> [DIRECTIONS] Please give everything in the data below, from the line containing "Given: Open the theme palette icon" down to the line containing "(x=44, y=143)", with both of those lines included, as a JSON list of strings, one string per line and blank lines left out.

> [DATA FOR PROCESSING]
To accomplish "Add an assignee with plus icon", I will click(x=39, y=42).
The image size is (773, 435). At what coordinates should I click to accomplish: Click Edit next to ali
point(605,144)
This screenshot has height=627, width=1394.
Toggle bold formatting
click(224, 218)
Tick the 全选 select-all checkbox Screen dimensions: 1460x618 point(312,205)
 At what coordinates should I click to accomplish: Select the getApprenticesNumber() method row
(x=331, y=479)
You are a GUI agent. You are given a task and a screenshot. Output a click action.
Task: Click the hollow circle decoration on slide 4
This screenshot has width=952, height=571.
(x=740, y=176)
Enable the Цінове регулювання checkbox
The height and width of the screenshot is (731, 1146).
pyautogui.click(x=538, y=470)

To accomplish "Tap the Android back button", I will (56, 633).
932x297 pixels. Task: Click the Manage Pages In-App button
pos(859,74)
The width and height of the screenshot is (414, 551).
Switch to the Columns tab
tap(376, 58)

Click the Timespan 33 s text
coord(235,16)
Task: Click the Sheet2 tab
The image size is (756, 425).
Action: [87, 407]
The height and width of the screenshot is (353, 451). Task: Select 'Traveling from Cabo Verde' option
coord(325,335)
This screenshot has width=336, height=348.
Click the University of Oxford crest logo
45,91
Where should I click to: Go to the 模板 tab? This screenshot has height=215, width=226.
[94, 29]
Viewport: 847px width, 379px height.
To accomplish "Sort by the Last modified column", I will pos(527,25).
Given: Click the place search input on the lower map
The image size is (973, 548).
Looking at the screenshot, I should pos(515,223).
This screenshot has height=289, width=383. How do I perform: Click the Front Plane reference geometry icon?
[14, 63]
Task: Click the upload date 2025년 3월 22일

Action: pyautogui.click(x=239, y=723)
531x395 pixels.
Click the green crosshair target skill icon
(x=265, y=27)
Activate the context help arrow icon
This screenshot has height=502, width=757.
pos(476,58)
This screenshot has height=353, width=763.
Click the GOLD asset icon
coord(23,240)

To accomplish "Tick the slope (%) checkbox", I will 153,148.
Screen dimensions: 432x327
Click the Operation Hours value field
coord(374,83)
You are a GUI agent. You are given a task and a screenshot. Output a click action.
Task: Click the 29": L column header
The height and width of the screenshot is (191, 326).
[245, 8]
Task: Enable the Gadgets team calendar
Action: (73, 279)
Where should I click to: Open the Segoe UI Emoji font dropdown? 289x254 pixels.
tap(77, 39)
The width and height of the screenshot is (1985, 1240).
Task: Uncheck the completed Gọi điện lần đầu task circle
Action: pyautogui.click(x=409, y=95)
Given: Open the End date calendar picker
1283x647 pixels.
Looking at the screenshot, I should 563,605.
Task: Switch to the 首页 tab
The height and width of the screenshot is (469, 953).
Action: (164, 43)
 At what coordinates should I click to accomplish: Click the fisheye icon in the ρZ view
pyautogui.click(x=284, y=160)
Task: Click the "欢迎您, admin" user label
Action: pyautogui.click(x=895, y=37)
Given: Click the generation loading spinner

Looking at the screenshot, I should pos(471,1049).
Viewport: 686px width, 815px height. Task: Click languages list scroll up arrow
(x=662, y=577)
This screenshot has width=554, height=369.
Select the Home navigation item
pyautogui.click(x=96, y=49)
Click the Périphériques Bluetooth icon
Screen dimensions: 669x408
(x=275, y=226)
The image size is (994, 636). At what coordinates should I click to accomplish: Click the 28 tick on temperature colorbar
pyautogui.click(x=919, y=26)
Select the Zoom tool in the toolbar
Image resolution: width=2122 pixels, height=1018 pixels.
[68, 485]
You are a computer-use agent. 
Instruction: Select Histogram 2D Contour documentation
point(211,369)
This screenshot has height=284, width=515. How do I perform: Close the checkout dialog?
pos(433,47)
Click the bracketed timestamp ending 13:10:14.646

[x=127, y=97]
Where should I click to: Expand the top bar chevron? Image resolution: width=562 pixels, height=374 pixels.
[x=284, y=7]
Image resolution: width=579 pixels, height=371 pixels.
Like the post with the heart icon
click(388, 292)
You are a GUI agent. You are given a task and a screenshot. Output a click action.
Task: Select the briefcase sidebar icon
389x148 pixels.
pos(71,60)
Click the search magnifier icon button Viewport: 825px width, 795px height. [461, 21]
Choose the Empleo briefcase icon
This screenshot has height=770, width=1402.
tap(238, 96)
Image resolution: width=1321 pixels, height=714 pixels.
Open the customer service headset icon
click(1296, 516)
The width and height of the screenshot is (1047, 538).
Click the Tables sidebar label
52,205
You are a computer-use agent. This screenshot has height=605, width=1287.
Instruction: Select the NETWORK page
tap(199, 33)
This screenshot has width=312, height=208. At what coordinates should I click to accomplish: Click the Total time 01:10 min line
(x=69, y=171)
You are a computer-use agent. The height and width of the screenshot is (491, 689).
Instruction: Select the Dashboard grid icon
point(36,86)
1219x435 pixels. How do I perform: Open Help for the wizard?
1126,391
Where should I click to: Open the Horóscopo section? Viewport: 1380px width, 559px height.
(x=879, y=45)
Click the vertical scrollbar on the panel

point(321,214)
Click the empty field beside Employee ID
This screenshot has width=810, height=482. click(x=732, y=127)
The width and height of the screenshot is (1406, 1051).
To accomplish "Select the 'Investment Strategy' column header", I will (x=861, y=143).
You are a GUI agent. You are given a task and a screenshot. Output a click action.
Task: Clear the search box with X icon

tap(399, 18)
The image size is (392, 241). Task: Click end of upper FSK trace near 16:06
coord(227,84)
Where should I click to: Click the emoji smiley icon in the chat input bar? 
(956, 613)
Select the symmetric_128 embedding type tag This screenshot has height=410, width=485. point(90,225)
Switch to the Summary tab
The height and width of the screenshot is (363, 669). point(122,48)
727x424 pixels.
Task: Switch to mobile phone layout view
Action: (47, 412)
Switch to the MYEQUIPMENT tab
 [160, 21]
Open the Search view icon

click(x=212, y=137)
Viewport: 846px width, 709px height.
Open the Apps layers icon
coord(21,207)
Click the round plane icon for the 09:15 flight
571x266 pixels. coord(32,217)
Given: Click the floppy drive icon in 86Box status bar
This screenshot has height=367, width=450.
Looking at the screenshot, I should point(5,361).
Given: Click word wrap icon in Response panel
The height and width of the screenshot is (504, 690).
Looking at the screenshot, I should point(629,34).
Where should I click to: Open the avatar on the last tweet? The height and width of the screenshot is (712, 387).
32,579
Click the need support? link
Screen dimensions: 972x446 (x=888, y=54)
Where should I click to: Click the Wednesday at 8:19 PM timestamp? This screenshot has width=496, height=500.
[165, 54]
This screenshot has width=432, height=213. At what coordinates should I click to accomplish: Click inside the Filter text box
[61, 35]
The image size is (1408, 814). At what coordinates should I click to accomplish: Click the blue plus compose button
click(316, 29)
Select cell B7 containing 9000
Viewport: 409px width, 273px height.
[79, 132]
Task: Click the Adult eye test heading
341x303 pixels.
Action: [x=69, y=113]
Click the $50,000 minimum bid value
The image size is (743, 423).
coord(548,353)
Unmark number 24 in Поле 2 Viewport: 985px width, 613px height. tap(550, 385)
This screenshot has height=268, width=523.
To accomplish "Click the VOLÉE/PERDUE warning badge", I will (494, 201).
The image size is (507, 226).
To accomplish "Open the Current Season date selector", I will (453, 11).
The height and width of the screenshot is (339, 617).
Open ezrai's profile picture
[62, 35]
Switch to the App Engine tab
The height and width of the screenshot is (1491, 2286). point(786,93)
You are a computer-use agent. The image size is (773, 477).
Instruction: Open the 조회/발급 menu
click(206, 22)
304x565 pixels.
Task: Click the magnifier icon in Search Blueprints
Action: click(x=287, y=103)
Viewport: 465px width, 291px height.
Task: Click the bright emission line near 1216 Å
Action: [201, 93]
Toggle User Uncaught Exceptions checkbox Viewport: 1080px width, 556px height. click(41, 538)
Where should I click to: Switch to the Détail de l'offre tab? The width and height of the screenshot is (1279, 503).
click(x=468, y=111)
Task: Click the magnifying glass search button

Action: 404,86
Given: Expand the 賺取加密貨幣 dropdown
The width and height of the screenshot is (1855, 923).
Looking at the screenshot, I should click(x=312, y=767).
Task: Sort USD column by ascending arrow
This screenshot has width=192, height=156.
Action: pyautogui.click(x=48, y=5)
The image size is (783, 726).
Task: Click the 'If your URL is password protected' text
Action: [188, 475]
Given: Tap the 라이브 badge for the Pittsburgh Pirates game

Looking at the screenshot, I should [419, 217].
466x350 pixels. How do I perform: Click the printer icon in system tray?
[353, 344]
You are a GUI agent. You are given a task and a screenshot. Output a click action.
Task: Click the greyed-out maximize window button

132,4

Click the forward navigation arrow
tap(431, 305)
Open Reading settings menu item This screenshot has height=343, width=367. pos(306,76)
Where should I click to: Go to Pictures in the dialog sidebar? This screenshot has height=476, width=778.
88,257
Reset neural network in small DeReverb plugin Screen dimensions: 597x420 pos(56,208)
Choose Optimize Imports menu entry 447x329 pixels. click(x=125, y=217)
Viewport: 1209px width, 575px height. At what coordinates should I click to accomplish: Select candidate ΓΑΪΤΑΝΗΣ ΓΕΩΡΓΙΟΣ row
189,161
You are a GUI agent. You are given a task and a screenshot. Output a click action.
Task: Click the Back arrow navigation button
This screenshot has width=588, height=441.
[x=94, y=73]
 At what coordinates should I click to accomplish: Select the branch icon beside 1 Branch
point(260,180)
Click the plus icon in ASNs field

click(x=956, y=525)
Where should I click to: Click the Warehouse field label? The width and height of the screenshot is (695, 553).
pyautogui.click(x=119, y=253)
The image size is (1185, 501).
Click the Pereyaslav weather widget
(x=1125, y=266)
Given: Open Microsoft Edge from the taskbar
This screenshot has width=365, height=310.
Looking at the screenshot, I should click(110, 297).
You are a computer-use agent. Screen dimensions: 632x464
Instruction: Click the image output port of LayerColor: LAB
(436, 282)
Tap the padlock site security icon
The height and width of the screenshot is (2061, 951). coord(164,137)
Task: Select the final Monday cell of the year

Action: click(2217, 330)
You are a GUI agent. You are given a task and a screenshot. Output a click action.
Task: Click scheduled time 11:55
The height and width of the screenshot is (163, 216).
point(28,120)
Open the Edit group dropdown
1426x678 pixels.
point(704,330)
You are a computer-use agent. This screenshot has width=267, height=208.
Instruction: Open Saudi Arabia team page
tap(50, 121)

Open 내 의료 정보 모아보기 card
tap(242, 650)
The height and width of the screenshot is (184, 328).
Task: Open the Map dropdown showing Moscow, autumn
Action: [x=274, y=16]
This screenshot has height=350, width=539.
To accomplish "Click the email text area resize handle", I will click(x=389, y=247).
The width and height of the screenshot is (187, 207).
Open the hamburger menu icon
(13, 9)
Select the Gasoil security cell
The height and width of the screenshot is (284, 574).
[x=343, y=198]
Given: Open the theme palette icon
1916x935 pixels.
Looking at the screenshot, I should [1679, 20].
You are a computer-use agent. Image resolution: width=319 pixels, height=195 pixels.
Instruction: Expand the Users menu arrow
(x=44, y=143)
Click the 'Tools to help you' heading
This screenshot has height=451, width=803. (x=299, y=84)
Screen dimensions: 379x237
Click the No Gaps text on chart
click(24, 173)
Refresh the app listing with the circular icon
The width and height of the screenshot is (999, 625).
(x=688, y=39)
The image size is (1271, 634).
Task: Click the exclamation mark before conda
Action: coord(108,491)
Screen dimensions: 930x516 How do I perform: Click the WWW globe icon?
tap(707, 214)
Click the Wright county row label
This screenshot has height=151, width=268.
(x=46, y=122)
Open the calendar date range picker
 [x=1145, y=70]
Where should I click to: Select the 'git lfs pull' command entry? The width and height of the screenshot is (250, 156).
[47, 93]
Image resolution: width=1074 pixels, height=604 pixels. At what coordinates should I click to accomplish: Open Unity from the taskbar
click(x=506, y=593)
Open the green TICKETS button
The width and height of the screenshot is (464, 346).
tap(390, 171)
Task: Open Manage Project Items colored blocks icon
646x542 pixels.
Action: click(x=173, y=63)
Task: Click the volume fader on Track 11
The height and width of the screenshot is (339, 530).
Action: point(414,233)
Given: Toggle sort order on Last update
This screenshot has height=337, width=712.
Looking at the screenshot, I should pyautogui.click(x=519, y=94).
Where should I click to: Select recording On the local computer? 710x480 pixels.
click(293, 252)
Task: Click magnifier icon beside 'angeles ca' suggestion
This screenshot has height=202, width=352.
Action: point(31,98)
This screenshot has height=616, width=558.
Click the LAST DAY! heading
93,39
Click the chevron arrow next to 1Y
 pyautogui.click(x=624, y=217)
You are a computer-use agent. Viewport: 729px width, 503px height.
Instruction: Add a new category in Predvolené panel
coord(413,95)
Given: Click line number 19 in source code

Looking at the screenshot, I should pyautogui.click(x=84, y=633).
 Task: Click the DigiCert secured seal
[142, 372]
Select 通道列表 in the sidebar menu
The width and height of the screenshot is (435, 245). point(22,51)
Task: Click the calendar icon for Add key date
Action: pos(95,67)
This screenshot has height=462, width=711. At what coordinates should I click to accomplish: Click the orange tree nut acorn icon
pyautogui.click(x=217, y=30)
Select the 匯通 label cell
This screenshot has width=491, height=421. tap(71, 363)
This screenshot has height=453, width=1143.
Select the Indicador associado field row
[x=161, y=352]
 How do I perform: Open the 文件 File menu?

> [RESPONSE TO THE TASK]
[
  "Given: Open the theme palette icon",
  "1916x935 pixels.",
  "Looking at the screenshot, I should [1679, 20].",
  "You are a computer-use agent. Image resolution: width=319 pixels, height=195 pixels.",
  "Instruction: Expand the Users menu arrow",
  "(x=44, y=143)"
]